Ale czasem lubie tez wskoczyć w taką elegancką do kolan, na specjalne okazje ;)
Ale ogolnie wole chyba spodnie;p
z tych trzech wybieram... spodnie ;p ale jak juz trzeba... to mini lub midi... do kolan... w długiej... rzeczywiście jak zakonnica ;P
co jak co ale zawsze postawie na mini ...no chyba ze jest to cos w stylu pogrzeb czy cos takiego to wiadomo ze mini nie bardzo pasuje w tedy ewentualnie mindi ale nie przepadam za nimi trzymam sie spodni i miniowek :P
mini w wakacje i cieple dni,na zadne imprezy nie chodze wiec nie zakladam :)

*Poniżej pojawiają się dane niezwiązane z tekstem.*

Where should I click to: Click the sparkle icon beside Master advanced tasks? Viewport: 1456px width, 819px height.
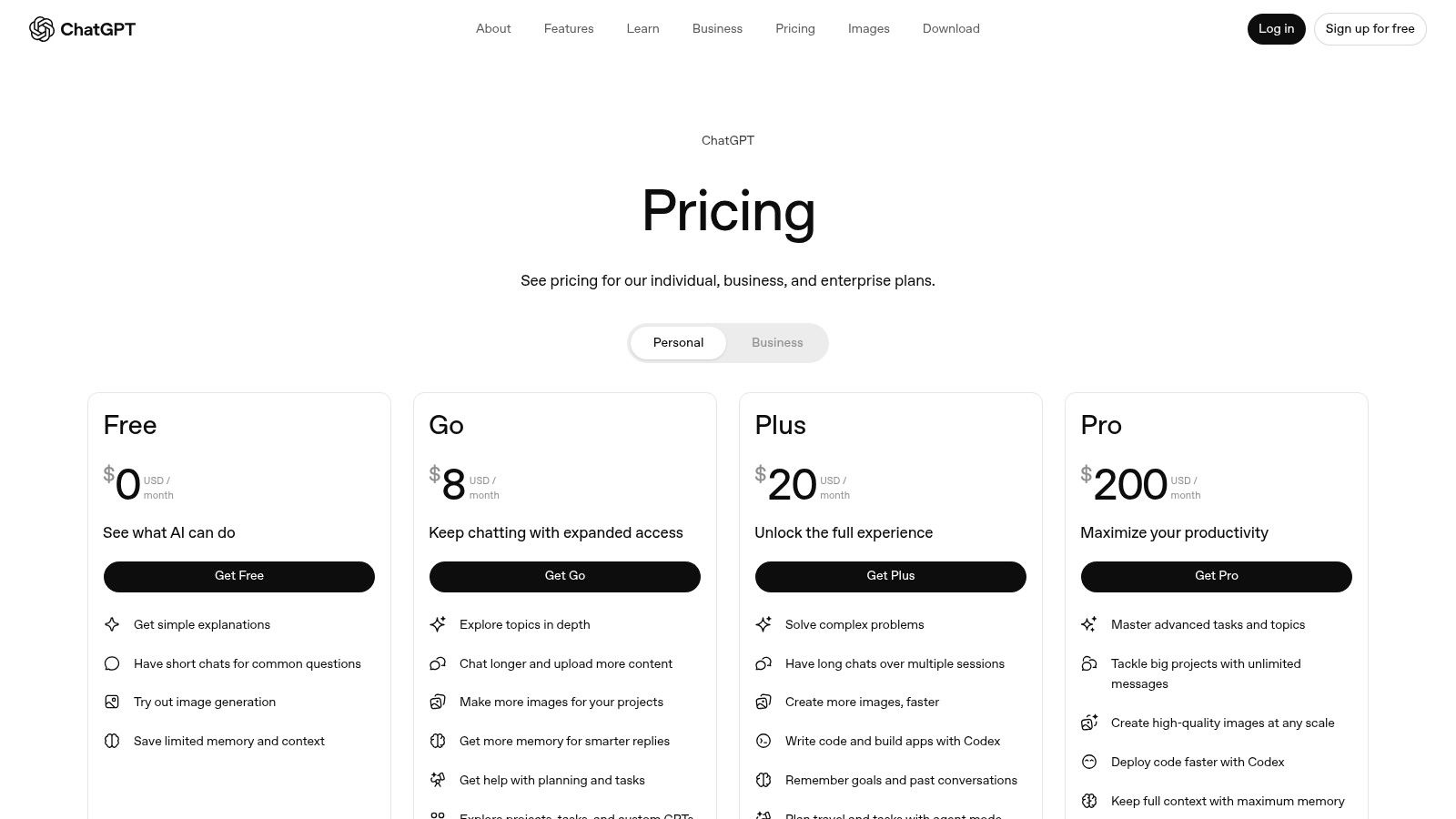tap(1089, 624)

maxi lubie ale nie mam w szafie ;/ zostawiam to dla moherow
lubie mini, tylko takie które zakrywa mi tyłek, bo potem połowa facetów na ulicy sie za mną odwraca :P
dłuższą spódniczke jak już to do kościoła.
Najlepiej się czuję jak chodzicie w mini :slini:
Jasne że mini ^_^
Mini i midi spódniczki, wszystko zależy od okazji i gdzie idę.
Mini są super:D zwłaszcza w lato:D
Midi - bezpieczna długość. ;D Lubię kiecki niezależnie od pory roku.